El avalista es la figura más conocida por todos, ya que es la que se usa más frecuentemente. El problema es que muchas personas no conocen hasta que punto se comprometen los bienes del aval. Debemos saber que la responsabilidad del aval es ilimitada, ya que responde con todos sus bienes presentes y futuros.

Con esta responsabilidad tan elevada que tiene esta figura es importante que elijamos una persona solvente y de confianza para que nos avale, además nuestro aval debe conocer hasta que punto su patrimonio está comprometido.

Los avalistas pueden garantizar sólo un importe menor a la totalidad del monto solicitado. Por ejemplo, en el caso que se solicite una hipoteca por el 100% del valor de tasación, el aval puede garantizar el 20% para conseguir la financiación del 100%.

En caso de fallecimiento del avalista, si los herederos aceptan la herencia pasaran a ser los nuevos avalistas, ya que la esta figura se hereda.

Hipotecante no deudor

Esta figura es poco conocida por la sociedad y es muy importante que sepamos que existe esta alternativa como figura de refuerzo a la hora de firmar una hipoteca.

Se trata de una doble garantía, ya que el hipotecante no deudor hipoteca una vivienda de su propiedad libre de cargas y asegurada contra incendios  para garantizar el pago del préstamo hipotecario.

De esta manera la responsabilidad del hipotecante no deudor es limitada a la vivienda hipotecada. De forma que esta figura es más beneficiosa que la de aval, puesto que en caso de impago la persona sólo responde con la vivienda y si figurase como aval respondería con todo su patrimonio.

La desventaja de esta figura es que es más cara porque se tiene que tasar un inmueble más y hay que inscribir la hipoteca sobre dos fincas en el registro de la propiedad. Además no todas las entidades la aceptan esta figura.

Titular de la hipoteca pero no de la vivienda

Es una figura en la que se firma como titular de la hipoteca pero no se vincula al contrato de la compra-venta del inmueble. Es decir, se es deudor del préstamo hipotecario sin ser propietario de la vivienda.

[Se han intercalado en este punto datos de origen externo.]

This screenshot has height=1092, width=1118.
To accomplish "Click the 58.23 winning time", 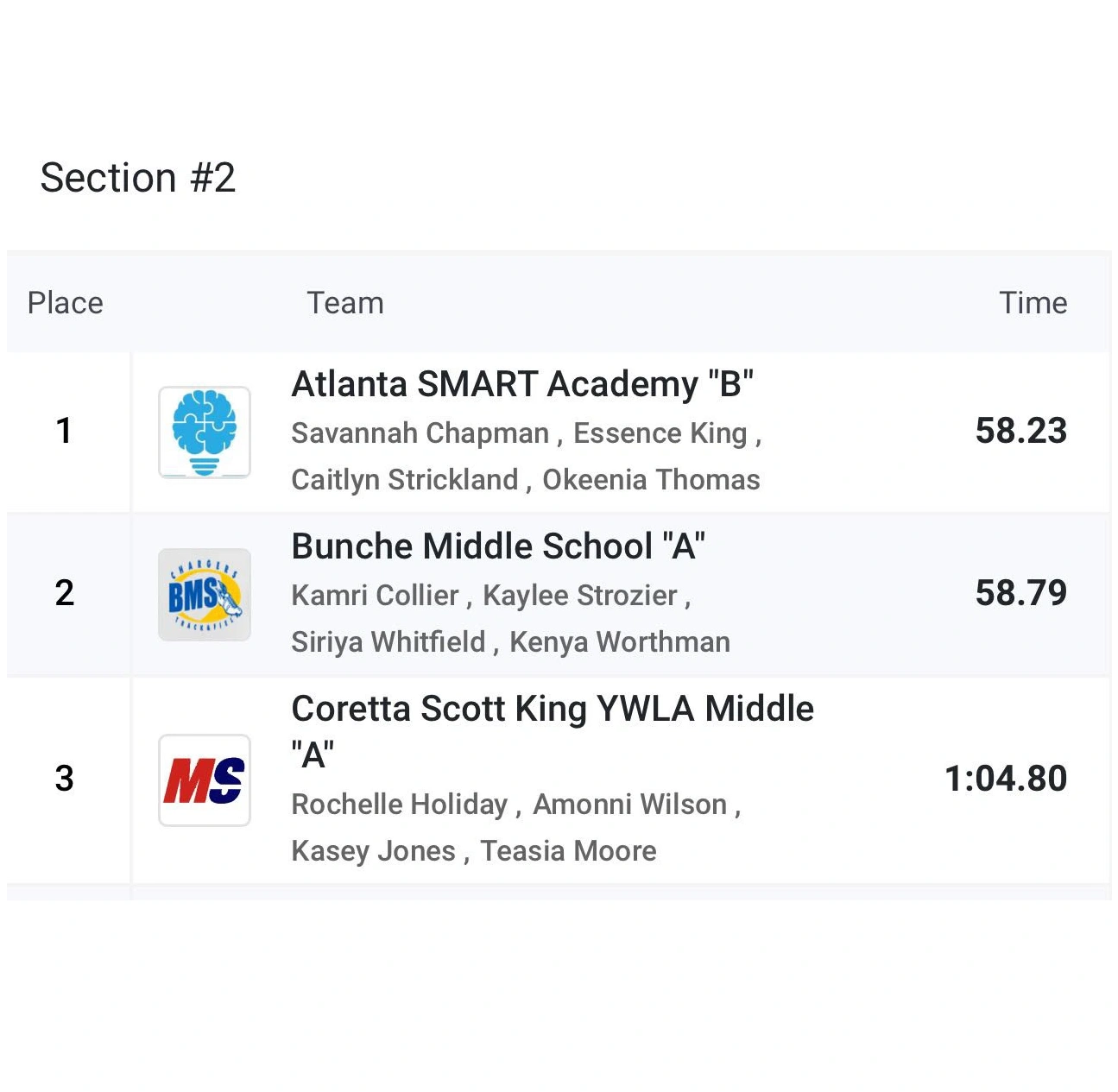I will [1021, 431].
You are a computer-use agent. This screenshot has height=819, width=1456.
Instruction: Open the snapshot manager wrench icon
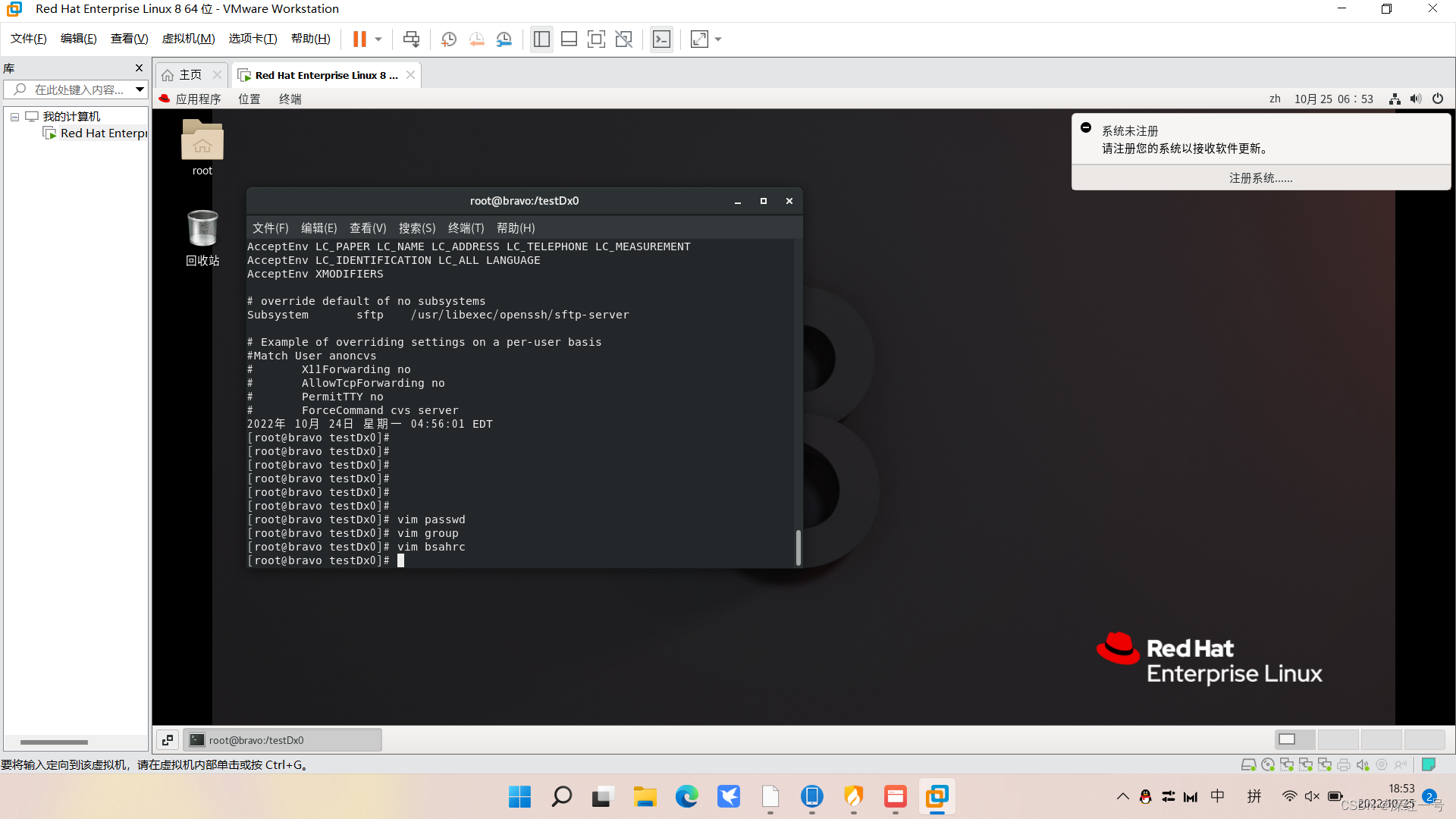(x=504, y=39)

Fiscalmente hay que tener cuidado con esta figura, puesto que si se paga una parte de las cuotas hipotecarias se podría considerar que se está haciendo una donación encubierta. Ya que se considera esta figura para que garantice la hipoteca, no para que realice el pago de las cuotas.

La parte negativa de esta figura es que al ser titular respondemos ante un riesgo directo, como si tuviéramos que pagar una hipoteca, y esto nos dará futuros problemas a la hora de solicitar préstamos personales o hipotecas.

Otra desventaja que tiene esta figura es que responde con todo su patrimonio al ser también titular, de forma que no suele beneficiar al usuario.

Conclusión

La figura más beneficiosa es la del hipotecante no deudor y la doble garantía, lo que es la más difícil de conseguir que el banco acepte. Siempre hemos de tener muy presente hasta que punto se ve comprometido el patrimonio de la tercera parte.

Como he comentado anteriormente es importante saber que figura nos beneficia más según nuestra situación y negociar con el banco, si es posible, otra figura diferente a la del avalista que es la que siempre quieren que se vincule al contrato.

Y es muy importante tener en especial cuidado en que no se firme más de una figura a la vez, como por ejemplo, hipotecante no deudor y avalista. También debemos tener presente que el aval no siempre tiene que figurar para garantizar el 100% del importe financiado, asegurarnos de que avale únicamente el importe necesario.